Some advocates specifically praised Khan—a progressive FTC chair whom President-elect Donald Trumpplans to replace with Andrew Ferguson, a current commissioner who previously worked as chief counsel to Senate Minority Leader Mitch McConnell (R-Ky.) and as Republican counsel on the Senate Judiciary Committee.
"Today's decision is a major win for shoppers and grocery workers. Families have been paying the price of unchecked corporate power in the food and grocery sector, and further consolidation would only worsen this crisis," declared Groundwork Collaborative executive director Lindsay Owens in a statement.
"FTC Chair Lina Khan's approach is the blueprint to deliver lower prices, higher wages, and an economy that works for everyone," Owens argued. "The rebirth of antitrust enforcement has protected consumers against the worst of corporate power in our economy and it would be wise to continue this approach."
Laurel Kilgour, research manager at the American Economic Liberties Project, called the federal ruling "a resounding victory for workers, consumers, independent retailers, and local communities nationwide—and a powerful validation of Chair Khan and the FTC's rigorous enforcement of the law."

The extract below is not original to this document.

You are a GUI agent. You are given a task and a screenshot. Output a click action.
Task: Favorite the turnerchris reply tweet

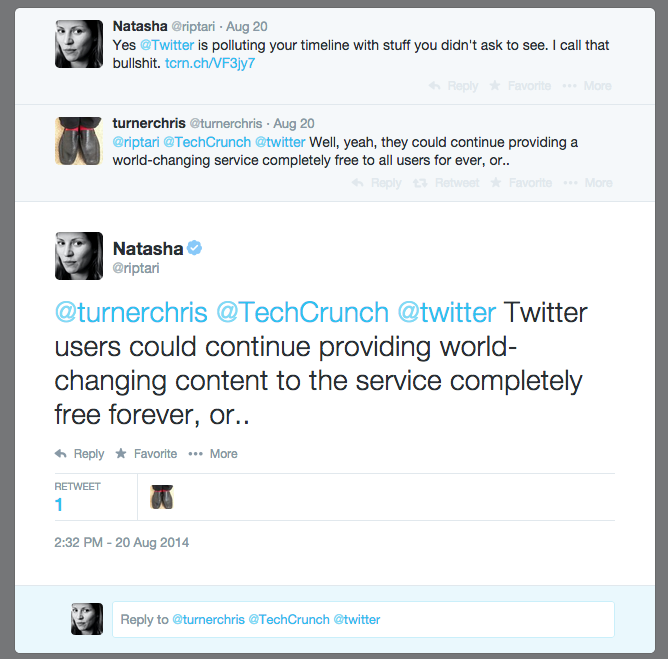pos(522,183)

"The FTC presented a strong case that Kroger and Albertsons fiercely compete head-to-head on price, quality, and service. The ruling is a capstone on the FTC's work over the past four years and includes favorable citations to the FTC's recent victories against the Tapestry-Capri, IQVIA-Propel, and Illumina-Grail mergers," Kilgour continued.
"The court also cites long-standing Supreme Court law which recognizes that Congress was also concerned with the impacts of mergers on smaller competitors," she added. "We applaud the FTC for securing one of the most significant victories in modern antitrust enforcement and for successfully protecting the public interest from harmful consolidation."
Despite the celebrations, the legal battle isn't necessarily over.
The Associated Pressreported that "the case may now move to the FTC, although Kroger and Albertsons have asked a different federal judge to block the in-house proceedings," and Colorado is also trying to halt the merger in state court.